Optimal Shift Control of an Automatic Transmission with a Large Number of Gears

Doctoral thesis (in Croatian), Faculty of Mechanical Engineering and Naval Architecture, University of Zagreb, Croatia, 2019
A trend of increasing the number of forward gears of step-gear automatic transmissions (ATs) has emerged recently due to the legislative and market pressure for CO2 reduction and improved fuel economy. For the increased number of AT gears (up to ten, nowadays), the number of shift types and shift events grows significantly. The increasing shift complexity makes the development of AT control system more demanding, which calls for the development of new shift control optimisation tools and requires more exhaustive control system simulation and optimisation studies.
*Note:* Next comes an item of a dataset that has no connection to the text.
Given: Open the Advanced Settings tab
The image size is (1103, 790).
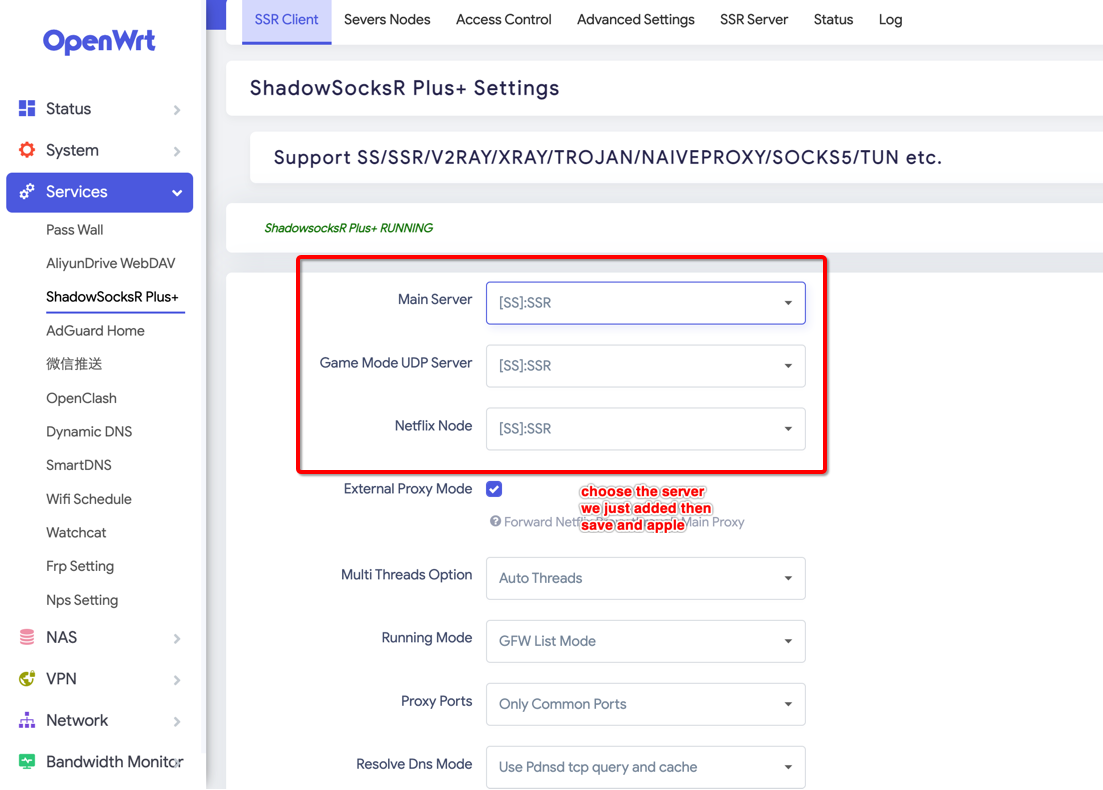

The thesis firstly presents modelling of vehicle powertrain system, where the emphasis is on automated AT modelling and automated AT model-order reduction. Next, numerical optimisation of AT control trajectory is conducted by using a pseudospectral collocation method. The main aim of this activity is to gain insights into the optimal behaviour of AT for various single-transition and double-transition shifts. The thesis also proposes a method for multi-objective parameter optimisation and assessment of piecewise linear time profiles of AT control trajectories, which are easy to interpret, implement and calibrate. The optimisation is aimed to find parameters defining the piecewise linear shift control profiles, which provide a good trade-off between the shift comfort and performance. As an extension of the parameter optimisation approach, a method for robust parameter optimisation is proposed, which aims at ensuring high shift quality and robustness in the presence of transmission actuation parameter variations. The method for multi-objective parameter optimisation of piecewise linear control profiles is also applied to the case of more demanding double-transition power-on downshift. Different viable definitions of control variable profiles (i.e. different open-loop control strategies) are proposed and assessed based on several performance indices extracted from parameter optimisation results. Finally, the obtained optimisation results are employed for designing a more realistic control system that interacts with driver commands and accounts for various driving conditions. The use of the developed methods for modelling and optimisation is demonstrated based on the example of an advanced 10-speed AT.